This is the kind of poem that Adorno seemed to have in mind when he wrote that “to write poetry after Auschwitz would be barbaric.” Formally, this poem of recovered wholeness signals itself with a completed arc and a final closure, a suturing of the wound which a skeptical critic might read as a suturing-closed of ideological space.
So that’s the scene into which Language writing emerges. It was by far the most ambitious and significant retort to a tradition sorely in need of one. It posed itself as a challenge to many things, including the singular self as a position from which to make claims; and the idea that language was a neutral instrument which everyone could use equally to describe a world which was also finally the same for everyone. It was a rebuke to the formally closed poem; to the idea of universality; to the possibilities of identification; to any uninterrupted, specious whole. It proceeded by fragmentation, syntactic disfigurement, refusal of rational Cartesian stance. It was suspicious of emotional conveniences, personal revelation, aesthetic prettiness. Though never as popular or institutionalized as the dominant tradition, it has made significant inroads, and right now is as much a wellspring for current poetry of interest an any other tradition.
We’re past that moment now, but we’re not over it. The question before a generation of thoughtful poets is what to make of this history of lyric and antilyric. Neither seems sufficient unto themselves, but “synthesis” as its usually practiced in culture would mean little more than pouring some of the more appealingly “new” features of Language writing into the jeroboam of the lyric tradition, so as to make its champagne bubbly again. This would be a great betrayal. At the same time, accepting uncritically that language writing had somehow obviated the lyric tradition, as has sometimes been claimed, doesn’t seem to honor its own oppositional spirit. Thus one clear task is to forge a critical history of language writing which avoids falling back into the tradition it justly unsettled.
My own leeriness regarding the Language writing tradition makes sense to me in parallel with some ideas about recent critical thought and political history. Language writing posed itself as an attempt to disassemble the singular subject who made the world whole through his or her own wholeness—and huzzah for that. This is part of a poststructuralist critique which rejects the eminence of the total category “History” as having a particular privilege; it’s one story among many. It refuses all “grand narratives” as totalizing accounts.In place of such things we see an interest in the ethics of the encounter, of micropolitics and rhizomes and temporary autonomous zones: local thinking, every location different. I am happy to sing the praises of much of this thought. I wouldn’t not have it for the world. But “the world” is what’s lacking in it. Finally, it’s category of thought that is, much like the personal lyric that helped conjure it forth, unable to think from the position of totality.

• [DATASET CONTENT]
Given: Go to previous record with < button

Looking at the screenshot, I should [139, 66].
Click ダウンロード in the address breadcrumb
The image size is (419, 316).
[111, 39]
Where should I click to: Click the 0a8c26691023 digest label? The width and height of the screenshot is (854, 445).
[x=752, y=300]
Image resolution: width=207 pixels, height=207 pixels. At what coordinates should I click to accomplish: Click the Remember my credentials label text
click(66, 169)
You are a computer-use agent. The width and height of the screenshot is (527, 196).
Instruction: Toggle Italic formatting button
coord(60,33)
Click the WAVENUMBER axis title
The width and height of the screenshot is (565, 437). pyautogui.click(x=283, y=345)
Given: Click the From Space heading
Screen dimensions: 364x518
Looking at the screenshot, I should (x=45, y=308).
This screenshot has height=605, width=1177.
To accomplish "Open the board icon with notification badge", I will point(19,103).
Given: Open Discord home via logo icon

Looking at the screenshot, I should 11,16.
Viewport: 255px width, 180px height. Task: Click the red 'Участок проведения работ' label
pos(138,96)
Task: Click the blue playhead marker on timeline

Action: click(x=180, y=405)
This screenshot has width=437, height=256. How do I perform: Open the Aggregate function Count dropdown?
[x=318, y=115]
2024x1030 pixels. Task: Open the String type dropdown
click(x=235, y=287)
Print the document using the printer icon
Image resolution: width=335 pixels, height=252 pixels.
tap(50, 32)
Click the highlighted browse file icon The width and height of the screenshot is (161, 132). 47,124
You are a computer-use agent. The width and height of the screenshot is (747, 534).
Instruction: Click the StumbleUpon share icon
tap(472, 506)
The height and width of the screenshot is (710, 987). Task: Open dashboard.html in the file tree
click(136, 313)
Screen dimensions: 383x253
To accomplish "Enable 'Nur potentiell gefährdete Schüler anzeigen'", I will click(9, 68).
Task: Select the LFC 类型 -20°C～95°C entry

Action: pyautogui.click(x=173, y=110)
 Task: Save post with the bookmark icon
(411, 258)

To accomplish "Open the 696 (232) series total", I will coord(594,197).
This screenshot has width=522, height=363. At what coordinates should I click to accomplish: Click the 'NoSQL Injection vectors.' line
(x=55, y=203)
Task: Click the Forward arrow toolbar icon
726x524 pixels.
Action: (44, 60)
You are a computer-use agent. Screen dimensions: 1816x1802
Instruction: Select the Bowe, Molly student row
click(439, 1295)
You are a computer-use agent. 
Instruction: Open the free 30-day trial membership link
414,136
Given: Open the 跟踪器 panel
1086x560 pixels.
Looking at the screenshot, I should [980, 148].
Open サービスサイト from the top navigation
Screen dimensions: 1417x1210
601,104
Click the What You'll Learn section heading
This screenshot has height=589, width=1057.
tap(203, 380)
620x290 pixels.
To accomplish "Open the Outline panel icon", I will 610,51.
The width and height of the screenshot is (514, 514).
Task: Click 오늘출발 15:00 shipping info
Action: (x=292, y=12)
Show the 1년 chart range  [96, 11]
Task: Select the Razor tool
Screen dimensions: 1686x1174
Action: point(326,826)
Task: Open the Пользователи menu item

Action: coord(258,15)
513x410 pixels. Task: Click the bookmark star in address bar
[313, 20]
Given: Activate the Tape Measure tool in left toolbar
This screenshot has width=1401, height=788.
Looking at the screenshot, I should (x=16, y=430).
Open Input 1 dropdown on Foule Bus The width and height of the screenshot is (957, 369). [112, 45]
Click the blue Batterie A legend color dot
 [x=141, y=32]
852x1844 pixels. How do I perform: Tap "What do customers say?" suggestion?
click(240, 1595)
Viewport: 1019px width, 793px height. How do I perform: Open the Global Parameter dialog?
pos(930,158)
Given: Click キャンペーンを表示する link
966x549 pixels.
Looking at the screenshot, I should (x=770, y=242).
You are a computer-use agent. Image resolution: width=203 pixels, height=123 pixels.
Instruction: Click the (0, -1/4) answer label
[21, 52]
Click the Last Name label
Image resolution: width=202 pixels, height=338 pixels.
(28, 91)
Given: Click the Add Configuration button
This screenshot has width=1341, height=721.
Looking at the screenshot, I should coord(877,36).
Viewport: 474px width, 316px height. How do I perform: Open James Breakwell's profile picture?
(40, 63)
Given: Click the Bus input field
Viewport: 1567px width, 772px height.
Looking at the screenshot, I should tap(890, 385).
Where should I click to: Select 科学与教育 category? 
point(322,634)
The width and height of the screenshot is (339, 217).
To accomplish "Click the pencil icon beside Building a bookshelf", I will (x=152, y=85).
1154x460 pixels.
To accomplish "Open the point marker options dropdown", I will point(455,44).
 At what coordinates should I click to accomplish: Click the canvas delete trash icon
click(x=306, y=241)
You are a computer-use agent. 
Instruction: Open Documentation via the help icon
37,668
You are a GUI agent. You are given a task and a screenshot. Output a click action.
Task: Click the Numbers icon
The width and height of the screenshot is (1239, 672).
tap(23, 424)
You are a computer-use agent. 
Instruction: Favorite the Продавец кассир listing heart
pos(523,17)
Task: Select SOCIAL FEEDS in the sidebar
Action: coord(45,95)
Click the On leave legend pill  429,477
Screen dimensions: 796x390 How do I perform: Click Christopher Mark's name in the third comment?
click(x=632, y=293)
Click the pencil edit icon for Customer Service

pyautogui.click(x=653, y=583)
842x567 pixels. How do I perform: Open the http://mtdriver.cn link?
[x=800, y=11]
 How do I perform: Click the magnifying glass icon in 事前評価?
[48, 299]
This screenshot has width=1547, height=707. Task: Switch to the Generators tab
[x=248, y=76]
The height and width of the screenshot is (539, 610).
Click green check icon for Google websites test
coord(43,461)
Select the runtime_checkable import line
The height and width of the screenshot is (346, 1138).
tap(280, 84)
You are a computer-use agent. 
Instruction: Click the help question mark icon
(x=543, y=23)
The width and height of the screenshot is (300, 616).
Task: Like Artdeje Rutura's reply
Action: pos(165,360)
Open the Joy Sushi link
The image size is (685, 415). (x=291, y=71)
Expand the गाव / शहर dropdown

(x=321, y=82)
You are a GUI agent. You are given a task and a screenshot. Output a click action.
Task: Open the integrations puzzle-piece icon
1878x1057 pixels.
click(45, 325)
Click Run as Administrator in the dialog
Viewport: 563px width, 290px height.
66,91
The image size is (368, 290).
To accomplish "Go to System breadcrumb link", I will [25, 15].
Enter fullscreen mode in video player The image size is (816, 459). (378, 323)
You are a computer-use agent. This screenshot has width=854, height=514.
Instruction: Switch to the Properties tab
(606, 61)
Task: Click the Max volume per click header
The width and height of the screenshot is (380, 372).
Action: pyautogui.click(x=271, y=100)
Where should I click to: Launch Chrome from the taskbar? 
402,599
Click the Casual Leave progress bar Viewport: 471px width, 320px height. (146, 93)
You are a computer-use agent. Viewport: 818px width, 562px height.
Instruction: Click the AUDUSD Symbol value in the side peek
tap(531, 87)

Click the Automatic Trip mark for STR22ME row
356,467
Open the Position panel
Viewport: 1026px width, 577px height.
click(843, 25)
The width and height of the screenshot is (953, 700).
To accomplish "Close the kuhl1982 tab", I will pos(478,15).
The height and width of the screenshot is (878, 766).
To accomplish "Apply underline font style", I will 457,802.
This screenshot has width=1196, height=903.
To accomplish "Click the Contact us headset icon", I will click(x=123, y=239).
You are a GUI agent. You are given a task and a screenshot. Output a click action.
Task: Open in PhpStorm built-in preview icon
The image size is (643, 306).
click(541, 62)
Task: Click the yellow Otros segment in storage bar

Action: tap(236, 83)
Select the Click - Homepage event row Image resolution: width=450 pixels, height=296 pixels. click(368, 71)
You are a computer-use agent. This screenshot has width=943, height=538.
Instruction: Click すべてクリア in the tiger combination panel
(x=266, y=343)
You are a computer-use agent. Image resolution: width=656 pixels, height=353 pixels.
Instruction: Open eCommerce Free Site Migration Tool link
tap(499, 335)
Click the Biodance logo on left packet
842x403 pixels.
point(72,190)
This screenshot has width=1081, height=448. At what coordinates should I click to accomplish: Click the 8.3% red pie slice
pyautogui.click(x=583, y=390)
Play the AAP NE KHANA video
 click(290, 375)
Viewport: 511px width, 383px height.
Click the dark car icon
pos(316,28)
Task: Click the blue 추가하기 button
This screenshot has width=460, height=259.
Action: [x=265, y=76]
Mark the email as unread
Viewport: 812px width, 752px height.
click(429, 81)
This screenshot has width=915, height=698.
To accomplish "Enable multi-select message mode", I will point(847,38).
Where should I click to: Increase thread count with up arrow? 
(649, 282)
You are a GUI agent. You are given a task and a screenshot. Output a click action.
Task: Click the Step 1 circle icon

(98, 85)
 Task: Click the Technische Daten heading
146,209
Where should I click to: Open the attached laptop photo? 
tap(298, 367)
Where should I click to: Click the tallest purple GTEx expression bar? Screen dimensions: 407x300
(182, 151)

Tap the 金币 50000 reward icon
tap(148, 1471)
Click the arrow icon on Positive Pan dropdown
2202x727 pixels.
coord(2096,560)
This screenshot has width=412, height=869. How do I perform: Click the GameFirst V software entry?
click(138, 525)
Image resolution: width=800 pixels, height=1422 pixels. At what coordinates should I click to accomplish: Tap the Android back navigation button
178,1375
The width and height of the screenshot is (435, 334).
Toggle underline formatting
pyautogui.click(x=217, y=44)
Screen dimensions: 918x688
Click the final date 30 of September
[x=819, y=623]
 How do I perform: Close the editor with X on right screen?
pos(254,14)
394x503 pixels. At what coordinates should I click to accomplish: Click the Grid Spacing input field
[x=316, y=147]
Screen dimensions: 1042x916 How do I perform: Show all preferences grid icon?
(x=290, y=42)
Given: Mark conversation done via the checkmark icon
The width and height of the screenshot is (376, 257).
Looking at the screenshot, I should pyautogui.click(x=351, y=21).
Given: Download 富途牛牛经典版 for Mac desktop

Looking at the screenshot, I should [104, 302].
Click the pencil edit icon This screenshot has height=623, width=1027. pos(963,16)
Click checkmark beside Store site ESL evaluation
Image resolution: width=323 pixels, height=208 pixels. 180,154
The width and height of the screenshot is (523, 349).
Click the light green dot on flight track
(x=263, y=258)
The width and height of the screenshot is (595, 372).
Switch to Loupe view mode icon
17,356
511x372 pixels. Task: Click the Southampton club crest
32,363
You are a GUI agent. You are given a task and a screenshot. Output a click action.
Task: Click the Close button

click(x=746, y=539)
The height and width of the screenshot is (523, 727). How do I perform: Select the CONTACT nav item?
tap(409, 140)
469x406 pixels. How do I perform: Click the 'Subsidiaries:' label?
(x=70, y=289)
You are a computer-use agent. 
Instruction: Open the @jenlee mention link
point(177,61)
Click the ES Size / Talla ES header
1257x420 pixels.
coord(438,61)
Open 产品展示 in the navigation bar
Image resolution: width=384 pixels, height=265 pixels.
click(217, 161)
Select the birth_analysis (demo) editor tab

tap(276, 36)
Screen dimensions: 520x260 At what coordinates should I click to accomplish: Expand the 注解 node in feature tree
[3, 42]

• [GIVEN PROBLEM 1]
Answer these questions about the essay on Language writing:
(a) According to the quoted Adorno remark, what would it be to write poetry after Auschwitz?
(b) What three things was Language writing suspicious of?
(c) What does the writer say is lacking in the poststructuralist thought the writer is happy to praise?
• [GIVEN PROBLEM 2]
Format everything in the records from the line containing "Given: Activate the" down to the line containing "Open Input 1" as a JSON list of strings, with one string per line and blank lines left out.
The essay and the records are unrelated material.

• [SOLUTION 1]
(a) Barbaric.
(b) Emotional conveniences, personal revelation, and aesthetic prettiness.
(c) "The world."

• [SOLUTION 2]
[
  "Given: Activate the Tape Measure tool in left toolbar",
  "This screenshot has width=1401, height=788.",
  "Looking at the screenshot, I should (x=16, y=430).",
  "Open Input 1 dropdown on Foule Bus The width and height of the screenshot is (957, 369). [112, 45]"
]